*Work order*. From the first record below to the last, retype each one exactly.

================================

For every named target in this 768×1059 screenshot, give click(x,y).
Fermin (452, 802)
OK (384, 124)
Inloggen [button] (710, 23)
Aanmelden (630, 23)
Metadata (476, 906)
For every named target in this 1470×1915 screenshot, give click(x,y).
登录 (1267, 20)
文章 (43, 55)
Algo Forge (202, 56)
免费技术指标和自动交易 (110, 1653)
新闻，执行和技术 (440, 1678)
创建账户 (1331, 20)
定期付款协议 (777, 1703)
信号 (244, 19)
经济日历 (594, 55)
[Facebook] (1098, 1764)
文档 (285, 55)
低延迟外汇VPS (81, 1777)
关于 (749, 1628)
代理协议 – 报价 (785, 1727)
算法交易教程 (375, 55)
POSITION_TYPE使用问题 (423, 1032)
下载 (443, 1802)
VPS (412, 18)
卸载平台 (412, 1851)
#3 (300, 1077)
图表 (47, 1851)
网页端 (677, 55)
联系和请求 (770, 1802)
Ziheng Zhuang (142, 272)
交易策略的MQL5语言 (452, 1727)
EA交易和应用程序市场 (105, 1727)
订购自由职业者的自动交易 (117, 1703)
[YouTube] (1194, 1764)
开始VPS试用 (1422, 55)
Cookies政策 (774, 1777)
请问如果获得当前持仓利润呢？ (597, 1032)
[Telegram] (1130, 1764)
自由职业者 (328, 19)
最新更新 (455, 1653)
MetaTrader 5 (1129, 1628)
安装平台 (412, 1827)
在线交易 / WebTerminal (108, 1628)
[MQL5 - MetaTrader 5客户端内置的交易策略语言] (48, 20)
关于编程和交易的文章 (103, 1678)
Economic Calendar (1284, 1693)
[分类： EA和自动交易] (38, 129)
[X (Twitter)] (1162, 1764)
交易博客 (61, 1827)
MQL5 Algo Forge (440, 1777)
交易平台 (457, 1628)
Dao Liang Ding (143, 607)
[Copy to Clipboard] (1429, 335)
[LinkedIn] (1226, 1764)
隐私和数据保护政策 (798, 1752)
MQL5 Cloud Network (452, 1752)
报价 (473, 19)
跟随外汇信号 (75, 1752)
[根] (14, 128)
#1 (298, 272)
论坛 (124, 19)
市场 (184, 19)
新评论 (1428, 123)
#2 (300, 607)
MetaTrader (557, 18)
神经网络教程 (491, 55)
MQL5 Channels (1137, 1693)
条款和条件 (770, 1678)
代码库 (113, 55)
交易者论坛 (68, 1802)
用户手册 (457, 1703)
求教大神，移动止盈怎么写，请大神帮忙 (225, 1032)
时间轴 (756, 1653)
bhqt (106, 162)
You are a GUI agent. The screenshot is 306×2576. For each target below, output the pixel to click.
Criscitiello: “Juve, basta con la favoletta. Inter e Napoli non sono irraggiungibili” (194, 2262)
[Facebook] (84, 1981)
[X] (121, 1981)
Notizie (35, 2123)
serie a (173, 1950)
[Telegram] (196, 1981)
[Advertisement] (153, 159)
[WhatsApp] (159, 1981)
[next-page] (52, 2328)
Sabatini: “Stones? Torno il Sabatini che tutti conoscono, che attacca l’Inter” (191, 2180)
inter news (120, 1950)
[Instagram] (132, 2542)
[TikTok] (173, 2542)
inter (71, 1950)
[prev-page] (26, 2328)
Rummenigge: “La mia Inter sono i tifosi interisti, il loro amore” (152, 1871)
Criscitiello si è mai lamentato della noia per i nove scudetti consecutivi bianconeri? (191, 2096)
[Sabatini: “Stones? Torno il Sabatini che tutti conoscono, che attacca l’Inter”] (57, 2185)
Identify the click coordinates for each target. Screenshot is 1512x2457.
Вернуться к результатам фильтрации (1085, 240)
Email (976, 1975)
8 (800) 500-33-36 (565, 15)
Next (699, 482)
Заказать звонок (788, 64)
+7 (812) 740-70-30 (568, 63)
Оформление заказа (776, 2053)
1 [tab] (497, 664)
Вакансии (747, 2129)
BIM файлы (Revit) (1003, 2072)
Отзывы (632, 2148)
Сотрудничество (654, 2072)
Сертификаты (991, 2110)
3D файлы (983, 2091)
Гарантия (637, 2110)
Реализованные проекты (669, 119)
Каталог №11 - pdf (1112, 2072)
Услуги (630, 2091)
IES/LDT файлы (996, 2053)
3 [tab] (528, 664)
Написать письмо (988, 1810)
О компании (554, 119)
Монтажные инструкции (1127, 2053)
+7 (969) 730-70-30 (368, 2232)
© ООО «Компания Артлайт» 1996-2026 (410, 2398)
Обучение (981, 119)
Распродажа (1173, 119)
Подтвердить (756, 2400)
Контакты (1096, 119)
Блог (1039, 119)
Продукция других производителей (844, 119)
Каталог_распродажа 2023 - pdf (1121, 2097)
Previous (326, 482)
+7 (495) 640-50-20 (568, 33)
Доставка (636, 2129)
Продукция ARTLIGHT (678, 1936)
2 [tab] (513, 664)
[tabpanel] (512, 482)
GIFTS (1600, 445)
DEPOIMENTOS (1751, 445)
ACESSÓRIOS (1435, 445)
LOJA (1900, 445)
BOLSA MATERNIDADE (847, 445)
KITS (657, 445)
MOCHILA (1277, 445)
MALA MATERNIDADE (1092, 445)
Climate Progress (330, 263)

================================

*Task answer*.
For every named target in this 768×1059 screenshot, give click(x,y).
Fermin (452, 802)
OK (384, 124)
Inloggen [button] (710, 23)
Aanmelden (630, 23)
Metadata (476, 906)
For every named target in this 1470×1915 screenshot, give click(x,y).
登录 (1267, 20)
文章 (43, 55)
Algo Forge (202, 56)
免费技术指标和自动交易 (110, 1653)
新闻，执行和技术 (440, 1678)
创建账户 (1331, 20)
定期付款协议 (777, 1703)
信号 (244, 19)
经济日历 (594, 55)
[Facebook] (1098, 1764)
文档 (285, 55)
低延迟外汇VPS (81, 1777)
关于 (749, 1628)
代理协议 – 报价 (785, 1727)
算法交易教程 (375, 55)
POSITION_TYPE使用问题 (423, 1032)
下载 (443, 1802)
VPS (412, 18)
卸载平台 (412, 1851)
#3 (300, 1077)
图表 (47, 1851)
网页端 (677, 55)
联系和请求 (770, 1802)
Ziheng Zhuang (142, 272)
交易策略的MQL5语言 (452, 1727)
EA交易和应用程序市场 (105, 1727)
订购自由职业者的自动交易 (117, 1703)
[YouTube] (1194, 1764)
开始VPS试用 (1422, 55)
Cookies政策 (774, 1777)
请问如果获得当前持仓利润呢？ (597, 1032)
[Telegram] (1130, 1764)
自由职业者 (328, 19)
最新更新 (455, 1653)
MetaTrader 5 (1129, 1628)
安装平台 (412, 1827)
在线交易 / WebTerminal (108, 1628)
[MQL5 - MetaTrader 5客户端内置的交易策略语言] (48, 20)
关于编程和交易的文章 (103, 1678)
Economic Calendar (1284, 1693)
[分类： EA和自动交易] (38, 129)
[X (Twitter)] (1162, 1764)
交易博客 (61, 1827)
MQL5 Algo Forge (440, 1777)
交易平台 (457, 1628)
Dao Liang Ding (143, 607)
[Copy to Clipboard] (1429, 335)
[LinkedIn] (1226, 1764)
隐私和数据保护政策 (798, 1752)
MQL5 Cloud Network (452, 1752)
报价 (473, 19)
跟随外汇信号 (75, 1752)
[根] (14, 128)
#1 (298, 272)
论坛 (124, 19)
市场 (184, 19)
新评论 (1428, 123)
#2 (300, 607)
MetaTrader (557, 18)
神经网络教程 (491, 55)
MQL5 Channels (1137, 1693)
条款和条件 (770, 1678)
代码库 (113, 55)
交易者论坛 (68, 1802)
用户手册 (457, 1703)
求教大神，移动止盈怎么写，请大神帮忙 (225, 1032)
时间轴 (756, 1653)
bhqt (106, 162)
You are a GUI agent. The screenshot is 306×2576. For each target below, output the pixel to click.
Criscitiello: “Juve, basta con la favoletta. Inter e Napoli non sono irraggiungibili” (194, 2262)
[Facebook] (84, 1981)
[X] (121, 1981)
Notizie (35, 2123)
serie a (173, 1950)
[Telegram] (196, 1981)
[Advertisement] (153, 159)
[WhatsApp] (159, 1981)
[next-page] (52, 2328)
Sabatini: “Stones? Torno il Sabatini che tutti conoscono, che attacca l’Inter” (191, 2180)
inter news (120, 1950)
[Instagram] (132, 2542)
[TikTok] (173, 2542)
inter (71, 1950)
[prev-page] (26, 2328)
Rummenigge: “La mia Inter sono i tifosi interisti, il loro amore” (152, 1871)
Criscitiello si è mai lamentato della noia per i nove scudetti consecutivi bianconeri? (191, 2096)
[Sabatini: “Stones? Torno il Sabatini che tutti conoscono, che attacca l’Inter”] (57, 2185)
Identify the click coordinates for each target. Screenshot is 1512x2457.
Вернуться к результатам фильтрации (1085, 240)
Email (976, 1975)
8 (800) 500-33-36 (565, 15)
Next (699, 482)
Заказать звонок (788, 64)
+7 (812) 740-70-30 (568, 63)
Оформление заказа (776, 2053)
1 [tab] (497, 664)
Вакансии (747, 2129)
BIM файлы (Revit) (1003, 2072)
Отзывы (632, 2148)
Сотрудничество (654, 2072)
Сертификаты (991, 2110)
3D файлы (983, 2091)
Гарантия (637, 2110)
Реализованные проекты (669, 119)
Каталог №11 - pdf (1112, 2072)
Услуги (630, 2091)
IES/LDT файлы (996, 2053)
3 [tab] (528, 664)
Написать письмо (988, 1810)
О компании (554, 119)
Монтажные инструкции (1127, 2053)
+7 (969) 730-70-30 (368, 2232)
© ООО «Компания Артлайт» 1996-2026 (410, 2398)
Обучение (981, 119)
Распродажа (1173, 119)
Подтвердить (756, 2400)
Контакты (1096, 119)
Блог (1039, 119)
Продукция других производителей (844, 119)
Каталог_распродажа 2023 - pdf (1121, 2097)
Previous (326, 482)
+7 (495) 640-50-20 (568, 33)
Доставка (636, 2129)
Продукция ARTLIGHT (678, 1936)
2 [tab] (513, 664)
[tabpanel] (512, 482)
GIFTS (1600, 445)
DEPOIMENTOS (1751, 445)
ACESSÓRIOS (1435, 445)
LOJA (1900, 445)
BOLSA MATERNIDADE (847, 445)
KITS (657, 445)
MOCHILA (1277, 445)
MALA MATERNIDADE (1092, 445)
Climate Progress (330, 263)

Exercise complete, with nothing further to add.